Bob Ponterio, moderator of flteach, wrote on the following thread:
Comprehensible input in grammar acquisition-goals of instruction
“No. It is not about the actual knowledge or behavior being already present, though it does tie into the notion that the “blank slate” is a myth. Complex behavior emerges out of the social interactions and the mental faculties that do not, in and of themselves, contain the full complexity of the behavior. In SLA, at least at a basic level, acquisition seems to be hidden in a black box. What’s really going on when we say that a skill is “acquired”? What are all the different aspects of the process? What’s built-in, what isnÃt? what’s the range of variation? Etc.”
This gets to an idea I want to present at some point, what I call the “seed pattern”. This Black Box or Language Acquisition Device (LAD) may be a nucleus of potential interactive patterns in the brain that unfold along paths offered by the (linguistic) environment. We see that deaf children manage to invent sign language on their own (Nicaraguan deaf community as described in Pinker’s The Language Instinct, in the NYT magazine and elsewhere) which, like Pidgins, seem to follow certain lines of development into full-fledged (sign) languages, like Creoles from Pidgins.
It could be that language, like fruit, grass, etc., lies waiting for the environmental trigger to sprout and grow. Social interaction does not cause language but rather triggers it. I think it is extremely revealing that deaf people who do not inherit a sign language but make one up from scratch… do so, with the only “input” being social interaction (that I can think of – maybe there is something else besides social interaction).
This is the basis of my claim that students learn/acquire L2 only when they are interacting with someone in a communicative manner and not through staged dialogues and scripted activities. It would also explain the failure, in my view, of acquisition in academic situations where students only “learn” L2, using “learning” in Krashen’s sense of material useable only by the Monitor i.e conscious awareness of the forms and their application.

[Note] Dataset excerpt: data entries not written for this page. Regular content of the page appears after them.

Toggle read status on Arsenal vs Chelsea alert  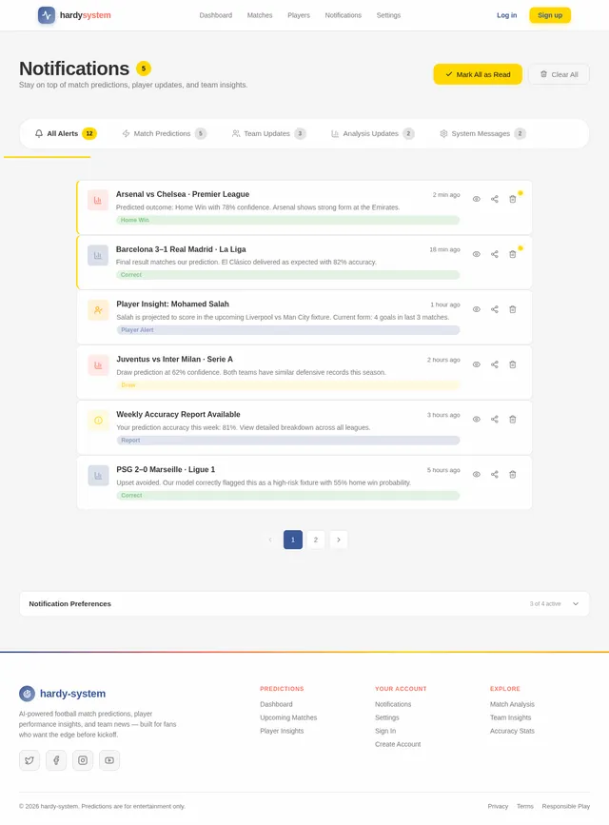(x=477, y=199)
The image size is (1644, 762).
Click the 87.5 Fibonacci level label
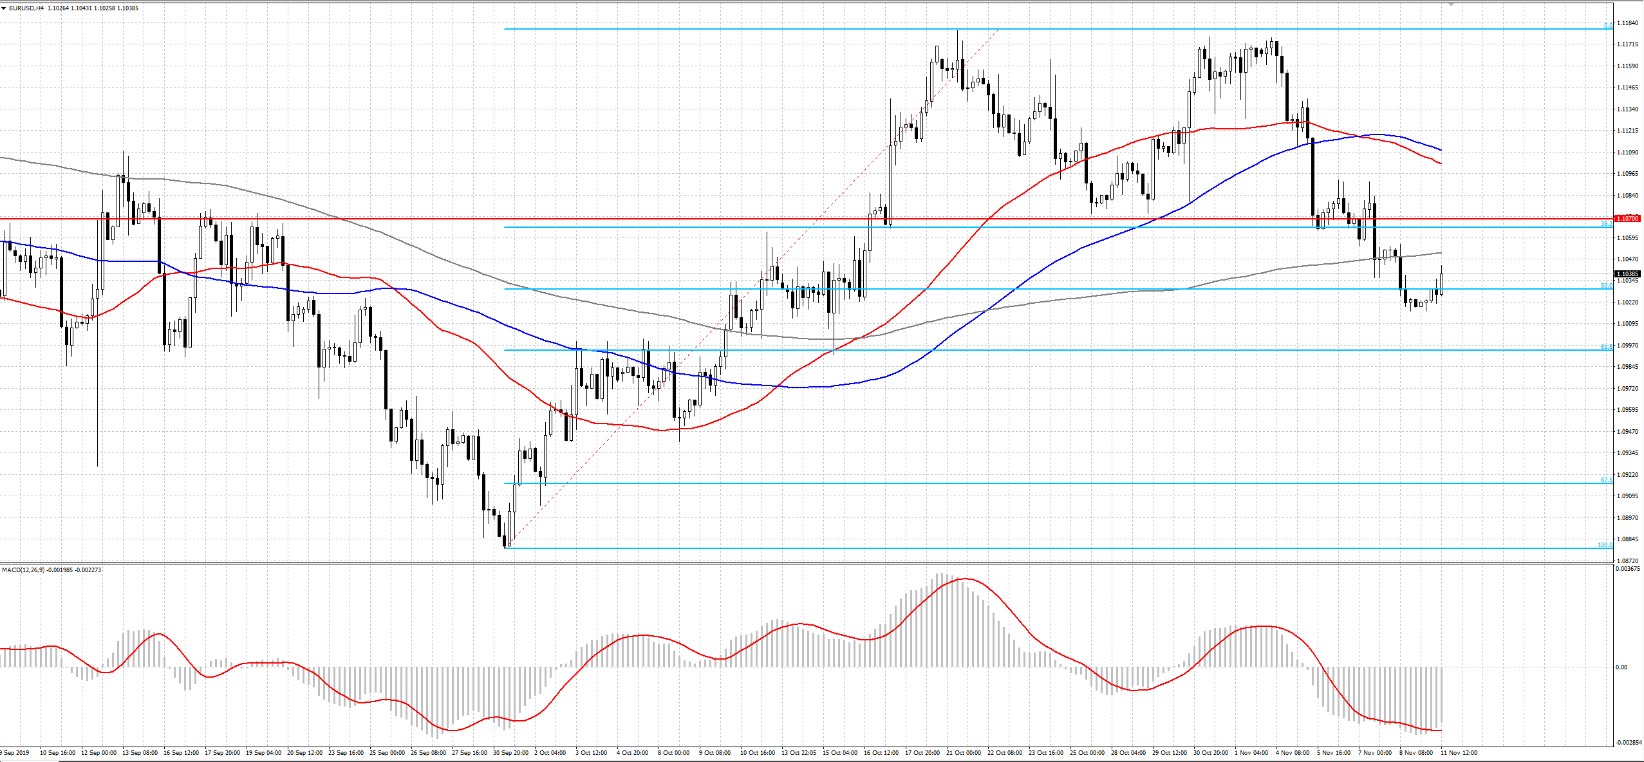coord(1607,480)
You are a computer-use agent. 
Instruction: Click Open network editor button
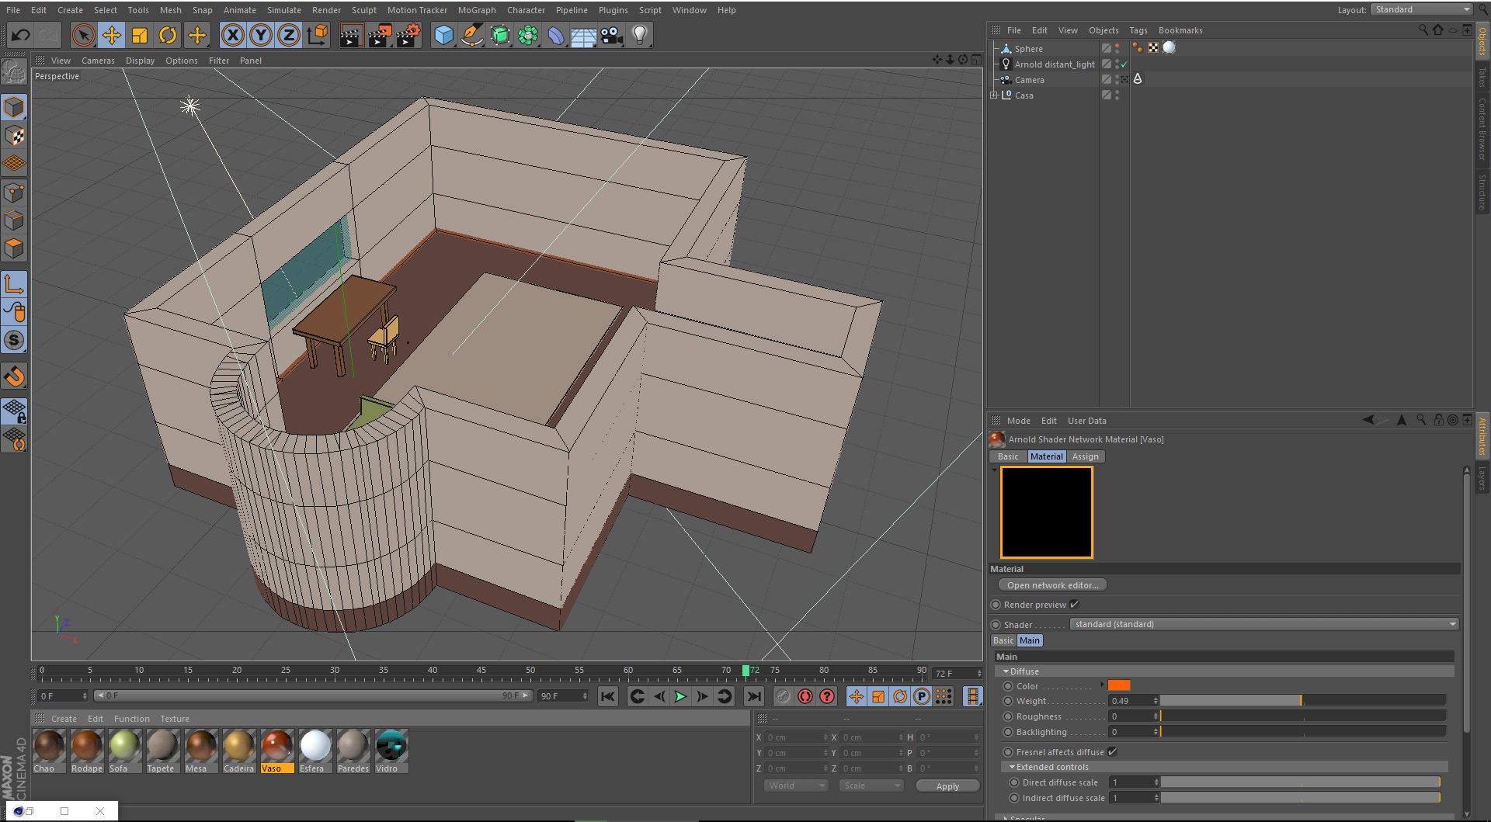(1052, 585)
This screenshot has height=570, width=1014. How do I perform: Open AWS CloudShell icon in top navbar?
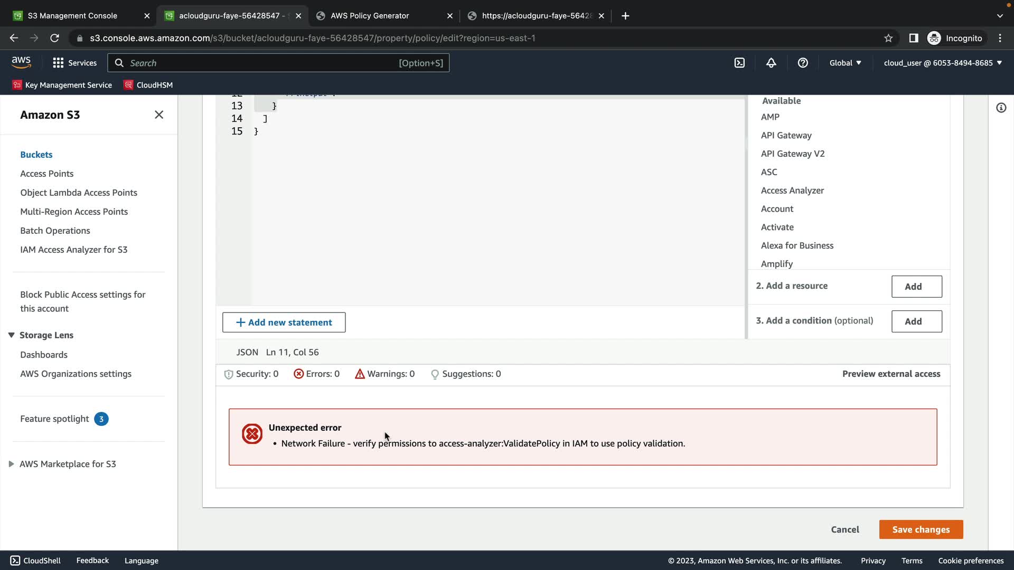coord(739,63)
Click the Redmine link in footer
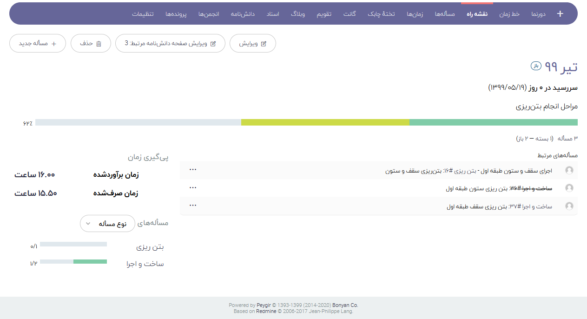 coord(266,311)
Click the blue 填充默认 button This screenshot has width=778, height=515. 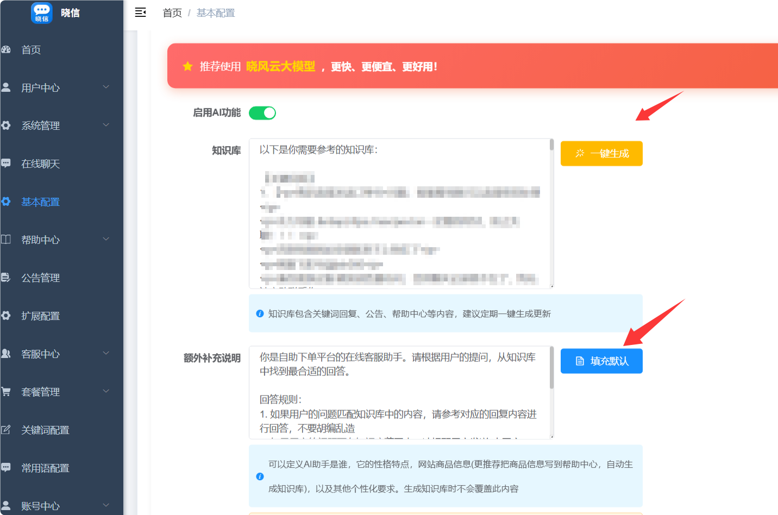[601, 361]
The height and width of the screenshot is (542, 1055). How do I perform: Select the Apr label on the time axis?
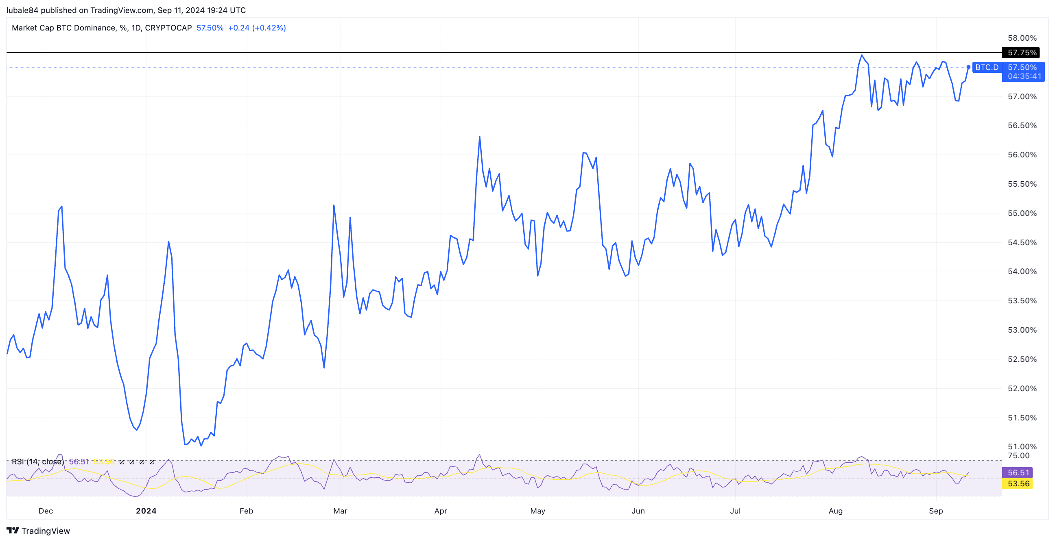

Back to the LAD: the secret, I believe, lies in a kernel that expands upon exposure to the sociolinguistic environment, whose complexity is unmeasureable and so thus far impossible to replicate by AI (artificial intelligence). The common criticism of communicative approaches, that they are based on the mistaken notion that L2 acquisition is like L1 acquisition, is wrong; the theory suggests the possibility that the LAD can work for L2 as well, albeit in a sociolinguistic environment different from that of typical L1 acquisition. To ignore the LAD and try to drum paradigms into learners’ heads is to beat one’s own head against a brick wall.